您能否帮助我如何获得预期的输出,如下面的屏幕截图所示?
DECLARE @TT TABLE ( CUSTOMERID INT, TYPE VARCHAR(100) , D1 DATE)
INSERT INTO @TT VALUES ( 15001,'TYPE1', '4/1/2017')
INSERT INTO @TT VALUES ( 15001,'TYPE1', '4/2/2017')
INSERT INTO @TT VALUES ( 15001,'TYPE1', '4/3/2017')
INSERT INTO @TT VALUES ( 15001,'NON TYPE1', '4/4/2017')
INSERT INTO @TT VALUES ( 15001,'NON TYPE1', '4/5/2017')
INSERT INTO @TT VALUES ( 15001,'NON TYPE1', '4/6/2017')
INSERT INTO @TT VALUES ( 245,'Non TYPE1', '4/1/2017')
INSERT INTO @TT VALUES ( 245,'Non TYPE1', '4/2/2017')
INSERT INTO @TT VALUES ( 245,'Non TYPE1', '4/3/2017')
INSERT INTO @TT VALUES ( 245,'TYPE1', '4/4/2017')
INSERT INTO @TT VALUES ( 245,'TYPE1', '4/5/2017')
INSERT INTO @TT VALUES ( 245,'TYPE1', '4/6/2017')
查询是:
SELECT * ,
DENSE_RANK() OVER ( PARTITION BY CUSTOMERID ORDER BY CUSTOMERID,TYPE) DR
FROM @TT
WHERE CUSTOMERID = 15001
ORDER BY CUSTOMERID,D1
SELECT *,
DENSE_RANK() OVER ( PARTITION BY CUSTOMERID ORDER BY CUSTOMERID,TYPE) DR
FROM @TT
WHERE CUSTOMERID = 245
ORDER BY CUSTOMERID,D1
感谢您的帮助。
答案 0 :(得分:1)
您希望按最短日期订购群组。
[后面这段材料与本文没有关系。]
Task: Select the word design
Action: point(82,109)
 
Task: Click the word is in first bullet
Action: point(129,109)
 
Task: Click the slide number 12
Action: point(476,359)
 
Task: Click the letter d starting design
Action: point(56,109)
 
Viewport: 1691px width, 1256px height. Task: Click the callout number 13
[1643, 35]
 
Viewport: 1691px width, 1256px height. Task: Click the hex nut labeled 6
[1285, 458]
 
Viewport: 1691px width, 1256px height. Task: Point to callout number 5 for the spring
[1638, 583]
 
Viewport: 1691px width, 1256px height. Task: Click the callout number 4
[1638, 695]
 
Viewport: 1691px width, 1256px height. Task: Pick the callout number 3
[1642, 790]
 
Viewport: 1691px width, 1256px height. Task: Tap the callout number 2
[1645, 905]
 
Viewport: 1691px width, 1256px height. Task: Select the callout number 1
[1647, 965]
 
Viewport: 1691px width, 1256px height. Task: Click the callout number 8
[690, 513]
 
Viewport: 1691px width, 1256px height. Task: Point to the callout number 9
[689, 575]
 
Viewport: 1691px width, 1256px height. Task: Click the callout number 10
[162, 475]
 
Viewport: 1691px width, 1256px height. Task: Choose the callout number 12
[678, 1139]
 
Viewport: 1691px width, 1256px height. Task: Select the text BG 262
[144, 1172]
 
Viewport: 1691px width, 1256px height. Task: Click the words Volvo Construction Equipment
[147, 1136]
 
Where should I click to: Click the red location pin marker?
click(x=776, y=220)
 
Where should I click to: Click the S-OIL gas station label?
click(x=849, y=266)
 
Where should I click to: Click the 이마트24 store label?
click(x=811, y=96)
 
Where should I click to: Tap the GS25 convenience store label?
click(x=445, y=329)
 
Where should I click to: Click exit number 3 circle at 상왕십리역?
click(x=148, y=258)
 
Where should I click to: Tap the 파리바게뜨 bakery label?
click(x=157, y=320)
我认为它是这样的:
SELECT t.*,
DENSE_RANK() OVER ( PARTITION BY CUSTOMERID ORDER BY mind1, TYPE) DR
FROM (SELECT t.*, MIN(d1) OVER (PARTITION BY CUSTOMERID, TYPE) as mind1
FROM @TT t
) t
WHERE CUSTOMERID = 15001
ORDER BY CUSTOMERID, D1;
这种假设类型不是交错的(如示例中所示)。如果是这种情况,那么请问另一个问题。这显着改变了这个问题。该问题还应提供更好的样本数据和预期结果。